◆ Work item ◆
In the listing below, find each line containing "This" and report it.

--*--

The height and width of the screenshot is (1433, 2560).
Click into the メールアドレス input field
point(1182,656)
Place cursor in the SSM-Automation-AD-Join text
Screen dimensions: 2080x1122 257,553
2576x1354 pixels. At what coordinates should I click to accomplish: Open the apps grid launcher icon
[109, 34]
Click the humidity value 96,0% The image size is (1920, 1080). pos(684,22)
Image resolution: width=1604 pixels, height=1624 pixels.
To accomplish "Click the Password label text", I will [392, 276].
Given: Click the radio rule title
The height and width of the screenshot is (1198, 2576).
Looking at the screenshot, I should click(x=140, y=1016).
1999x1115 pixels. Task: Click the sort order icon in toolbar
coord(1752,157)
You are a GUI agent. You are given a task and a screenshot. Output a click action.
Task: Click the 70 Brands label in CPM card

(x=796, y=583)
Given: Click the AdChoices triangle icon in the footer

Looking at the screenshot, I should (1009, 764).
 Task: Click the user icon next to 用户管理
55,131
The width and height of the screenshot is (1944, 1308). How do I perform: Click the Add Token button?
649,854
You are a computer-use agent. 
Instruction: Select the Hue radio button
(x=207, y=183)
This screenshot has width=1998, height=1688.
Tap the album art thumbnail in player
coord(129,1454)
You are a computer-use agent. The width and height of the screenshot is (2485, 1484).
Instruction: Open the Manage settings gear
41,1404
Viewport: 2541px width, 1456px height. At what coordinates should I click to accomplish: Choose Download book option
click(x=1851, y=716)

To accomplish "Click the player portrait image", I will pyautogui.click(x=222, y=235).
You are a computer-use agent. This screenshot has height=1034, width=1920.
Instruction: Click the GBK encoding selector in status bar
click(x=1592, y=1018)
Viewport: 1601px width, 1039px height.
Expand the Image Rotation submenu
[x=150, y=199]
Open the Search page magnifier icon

--*--

◆ Answer area ◆
This screenshot has width=1998, height=1688.
You are a computer-use agent. This screenshot has height=1034, width=1920.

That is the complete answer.